In his look back on the week, Siliconrepublic.com editor John Kennedy studies the role social media is playing in the uprisings in the Arab world as Gaddafi’s regime blocks the internet in Libya and protesters in Bahrain are gunned down.
I remember two years ago street protests happening in Iran and videos appearing via camera phone on YouTube showing a wall of Iranian secret police menacingly revving motorcycle engines in front of a crowd of protesters. It was around that time that social media as a tool for beating censorship began to be understood.
As the recent uprisings in Tunisia and Egypt have shown, people won’t be silenced by those who think they know what’s good for them. Despite an internet blackout, it was amazing to see Google, for example, come up with an ingenious system for allowing people in Egypt to talk into their phones and convert the message into a tweet on Twitter – speak to tweet.
But it was last night that I suppose the shock of what’s happening hit me when I least expected. It was the shock of getting to grips with what people in these countries are up against. I had read earlier of Gaddafi’s regime in Libya blocking internet access just like Muberak’s neighbouring regime had. We had the fire lit and were waiting for a DVD to queue up and I just logged into my Facebook account on my phone.
A video recorded on a smartphone appeared in my social stream of protests happening in the Kingdom of Bahrain in the Persian Gulf. A crowd of protesters moved up a highway chanting, waving flags. Suddenly a crackling noise that sounded not unlike the sparking from my fireplace. Then the camera shook, the crowd disappeared and on the ground lay figures. I’m not sure what hit me most, the speed at which a highly mobile crowd dissipated to be left with a handful of prone figures on the ground or the deadly stillness of the inert figures.
A quick play of an accompanying video from within the crowd revealed the same crackling gunfire noise and to the right of the screen a figure dropped, and you knew with certainty which one of the earlier prone figures had fallen in an instant.
A newer, more intimate world
We are witnessing things with an intimacy that before was undreamed of that through technology was hitherto impossible.

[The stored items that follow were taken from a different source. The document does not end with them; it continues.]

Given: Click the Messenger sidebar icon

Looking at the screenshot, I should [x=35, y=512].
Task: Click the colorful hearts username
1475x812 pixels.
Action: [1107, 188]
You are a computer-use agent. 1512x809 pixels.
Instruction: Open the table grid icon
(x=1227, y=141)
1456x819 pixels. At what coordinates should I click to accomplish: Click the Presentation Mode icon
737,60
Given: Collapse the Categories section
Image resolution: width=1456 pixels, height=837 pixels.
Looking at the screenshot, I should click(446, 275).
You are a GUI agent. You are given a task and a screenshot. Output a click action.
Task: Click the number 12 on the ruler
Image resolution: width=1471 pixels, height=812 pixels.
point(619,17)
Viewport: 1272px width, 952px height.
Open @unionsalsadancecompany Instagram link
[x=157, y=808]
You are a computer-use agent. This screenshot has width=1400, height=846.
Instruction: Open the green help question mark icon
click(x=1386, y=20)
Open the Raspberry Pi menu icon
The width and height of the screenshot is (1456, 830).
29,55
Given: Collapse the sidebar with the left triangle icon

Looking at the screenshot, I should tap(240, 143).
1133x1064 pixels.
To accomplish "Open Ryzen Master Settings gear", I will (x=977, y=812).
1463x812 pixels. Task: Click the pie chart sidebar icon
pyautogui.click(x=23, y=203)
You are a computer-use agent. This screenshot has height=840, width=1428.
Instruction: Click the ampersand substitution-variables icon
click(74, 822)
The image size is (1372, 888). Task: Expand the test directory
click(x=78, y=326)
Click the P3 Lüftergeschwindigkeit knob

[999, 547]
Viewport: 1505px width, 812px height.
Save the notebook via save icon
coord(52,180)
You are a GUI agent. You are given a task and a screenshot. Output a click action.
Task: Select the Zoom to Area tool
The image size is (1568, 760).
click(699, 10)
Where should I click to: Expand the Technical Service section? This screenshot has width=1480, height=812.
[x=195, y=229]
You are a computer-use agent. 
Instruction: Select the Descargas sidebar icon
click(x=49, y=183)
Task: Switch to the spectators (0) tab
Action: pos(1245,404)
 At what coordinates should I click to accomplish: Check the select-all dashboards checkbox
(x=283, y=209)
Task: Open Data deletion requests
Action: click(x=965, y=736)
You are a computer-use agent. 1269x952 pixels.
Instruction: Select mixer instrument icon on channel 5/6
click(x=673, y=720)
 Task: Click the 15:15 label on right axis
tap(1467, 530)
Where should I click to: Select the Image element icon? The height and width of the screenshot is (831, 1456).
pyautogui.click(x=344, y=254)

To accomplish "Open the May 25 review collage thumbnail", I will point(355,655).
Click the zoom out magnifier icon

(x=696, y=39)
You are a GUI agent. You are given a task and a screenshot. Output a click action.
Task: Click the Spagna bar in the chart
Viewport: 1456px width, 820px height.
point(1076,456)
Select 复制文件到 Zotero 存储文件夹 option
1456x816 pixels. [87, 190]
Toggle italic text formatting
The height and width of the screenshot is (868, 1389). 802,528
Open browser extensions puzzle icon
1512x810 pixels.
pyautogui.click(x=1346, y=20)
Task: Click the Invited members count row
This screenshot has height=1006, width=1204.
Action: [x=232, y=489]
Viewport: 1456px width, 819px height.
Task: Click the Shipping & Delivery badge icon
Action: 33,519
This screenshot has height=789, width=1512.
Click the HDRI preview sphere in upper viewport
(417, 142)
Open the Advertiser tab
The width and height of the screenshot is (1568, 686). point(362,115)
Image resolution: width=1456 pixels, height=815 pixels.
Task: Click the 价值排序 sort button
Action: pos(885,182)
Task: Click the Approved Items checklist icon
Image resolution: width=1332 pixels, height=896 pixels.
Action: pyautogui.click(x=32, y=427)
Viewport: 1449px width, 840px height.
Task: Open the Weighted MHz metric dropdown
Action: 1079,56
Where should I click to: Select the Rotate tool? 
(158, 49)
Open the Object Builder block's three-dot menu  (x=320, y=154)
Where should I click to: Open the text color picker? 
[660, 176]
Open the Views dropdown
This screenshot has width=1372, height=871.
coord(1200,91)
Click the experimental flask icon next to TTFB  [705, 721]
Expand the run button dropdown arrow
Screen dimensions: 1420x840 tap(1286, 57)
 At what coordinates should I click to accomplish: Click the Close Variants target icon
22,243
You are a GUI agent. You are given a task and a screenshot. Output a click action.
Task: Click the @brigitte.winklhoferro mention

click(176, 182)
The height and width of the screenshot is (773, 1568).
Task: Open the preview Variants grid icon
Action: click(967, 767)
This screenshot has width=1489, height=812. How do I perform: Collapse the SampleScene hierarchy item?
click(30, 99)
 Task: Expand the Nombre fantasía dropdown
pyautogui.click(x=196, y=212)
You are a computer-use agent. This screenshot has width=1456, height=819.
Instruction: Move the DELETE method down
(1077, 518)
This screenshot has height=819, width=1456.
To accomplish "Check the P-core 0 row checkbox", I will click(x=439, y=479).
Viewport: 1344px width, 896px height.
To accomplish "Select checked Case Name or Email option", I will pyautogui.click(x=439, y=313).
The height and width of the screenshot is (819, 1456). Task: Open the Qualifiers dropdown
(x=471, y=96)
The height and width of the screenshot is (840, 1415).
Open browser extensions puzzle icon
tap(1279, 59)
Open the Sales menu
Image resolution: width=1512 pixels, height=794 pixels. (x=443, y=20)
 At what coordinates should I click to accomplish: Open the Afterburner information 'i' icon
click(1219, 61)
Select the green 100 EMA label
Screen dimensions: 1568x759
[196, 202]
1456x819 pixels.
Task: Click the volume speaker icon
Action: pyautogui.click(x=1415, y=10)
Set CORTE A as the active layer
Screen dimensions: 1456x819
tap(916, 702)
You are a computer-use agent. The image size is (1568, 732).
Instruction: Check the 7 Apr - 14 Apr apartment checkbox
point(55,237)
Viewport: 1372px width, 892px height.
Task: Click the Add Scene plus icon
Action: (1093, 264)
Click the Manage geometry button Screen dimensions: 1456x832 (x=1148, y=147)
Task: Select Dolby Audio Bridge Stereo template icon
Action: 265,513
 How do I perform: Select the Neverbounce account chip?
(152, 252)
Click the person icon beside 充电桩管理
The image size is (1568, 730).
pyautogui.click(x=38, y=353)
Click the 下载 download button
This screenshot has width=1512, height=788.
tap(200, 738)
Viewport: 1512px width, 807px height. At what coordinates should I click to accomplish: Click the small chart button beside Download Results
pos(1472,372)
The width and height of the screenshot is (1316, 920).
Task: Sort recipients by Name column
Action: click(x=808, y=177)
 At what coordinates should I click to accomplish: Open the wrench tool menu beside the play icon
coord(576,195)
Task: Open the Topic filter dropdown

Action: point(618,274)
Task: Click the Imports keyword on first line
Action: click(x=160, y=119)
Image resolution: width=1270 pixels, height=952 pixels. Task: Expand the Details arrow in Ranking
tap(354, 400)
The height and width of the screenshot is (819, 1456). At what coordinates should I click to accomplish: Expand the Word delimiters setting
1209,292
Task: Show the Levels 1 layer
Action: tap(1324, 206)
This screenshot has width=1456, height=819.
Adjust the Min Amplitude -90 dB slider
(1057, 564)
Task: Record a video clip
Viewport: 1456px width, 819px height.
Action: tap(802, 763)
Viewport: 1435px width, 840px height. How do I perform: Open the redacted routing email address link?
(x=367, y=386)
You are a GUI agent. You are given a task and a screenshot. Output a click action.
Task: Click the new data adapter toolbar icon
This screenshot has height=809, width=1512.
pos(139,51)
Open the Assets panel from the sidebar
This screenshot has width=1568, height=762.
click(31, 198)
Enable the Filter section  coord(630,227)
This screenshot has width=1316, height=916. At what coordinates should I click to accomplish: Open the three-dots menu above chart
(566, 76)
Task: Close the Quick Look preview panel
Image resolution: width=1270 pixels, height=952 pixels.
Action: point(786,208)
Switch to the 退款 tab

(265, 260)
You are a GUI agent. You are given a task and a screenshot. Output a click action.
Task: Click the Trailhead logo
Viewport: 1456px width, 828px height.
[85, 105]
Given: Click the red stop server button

When you think of places like Egypt or Libya or Tunisia, you don’t often think of them as being at the nexus of technology revolutions – instead you think of places like Seattle or Silicon Valley. But right there before our eyes the world as we know it is being turned on its head. And it is through Facebook, Twitter, YouTube, Google and other platforms that we are witnessing them with gritty realism.
As I write, a tweet pops up on my screen about non-stop gunfire being heard in Libya, another on how police are defecting to the side of the protesters to set up neighbourhood watches. Another tells me the Prime Minister’s offices are on fire.
I think a wholly different fire has also been started that no corrupt regime or political clique will ever be able to quench. A whole system that bears witness to the harsh treatment of others and that could ultimately result in justice and freedom around the world has begun. But it is young, and it is fragile.